**Text excerpt**:
☆ ☆ ☆ ☆ ☆ ☆ ☆
Colorado Parks and Wildlife has documented 25 mountain lion attacks on humans since 1990, including four since 2019. Three of those four were in Larimer County.
To air on the safe side, Middledorf encourages people to always be aware of their surroundings when enjoying the outdoors, keep kids close, listen to what’s going on around them and keep pets on a leash.
“You also want an animal to know that you’re there, and you’ve seen it before it sees you,” Middledorf added.
If humans spot a mountain lion, Middledorf said the most important thing is not to run away, as that can spook the animal. Middledorf also said people should make themselves look large, throw objects at the lion and back away slowly, facing the lion without making eye contact. While attacks are incredibly rare, Middledorf said if a person is attacked, they should fight back as hard as they can.
“Lions are around us all the time, and the majority of the time, we don’t know it,” Middledorf said. “It’s a rare occurrence, but when you’re hiking or mountain biking, and you’re in the same habitat as other prey like elk and deer, you should be aware that there are other animals here with us.”
Larry Desjardin, president of wildlife advocacy group Keep Routt Wild, said bear spray also works as a general deterrent for all wildlife and is good to carry.
While lions typically prey on smaller animals rather than humans, Desjardin said most humans who have been attacked were jogging and posed what mountain lions viewed as a threat. To combat this, Desjardin emphasized the need to be aware of one’s surroundings.
“We’re in their territory, and we need to know how to be good neighbors to them,” Desjardin said.
☆ ☆ ☆ ☆ ☆ ☆ ☆
**Data excerpt**:
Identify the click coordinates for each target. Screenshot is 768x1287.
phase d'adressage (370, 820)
☆ ☆ ☆ ☆ ☆ ☆ ☆
**Work instructions**:
1) How many mountain lion attacks on humans has Colorado Parks and Wildlife documented since 1990, according to the mountain lion article?
2) Reproduce the mountain lion article word for word from "To air on the" to "on a leash.".
Work from the mountain lion article alone, not the data.

**Solved problems**:
1) 25

2)
To air on the safe side, Middledorf encourages people to always be aware of their surroundings when enjoying the outdoors, keep kids close, listen to what’s going on around them and keep pets on a leash.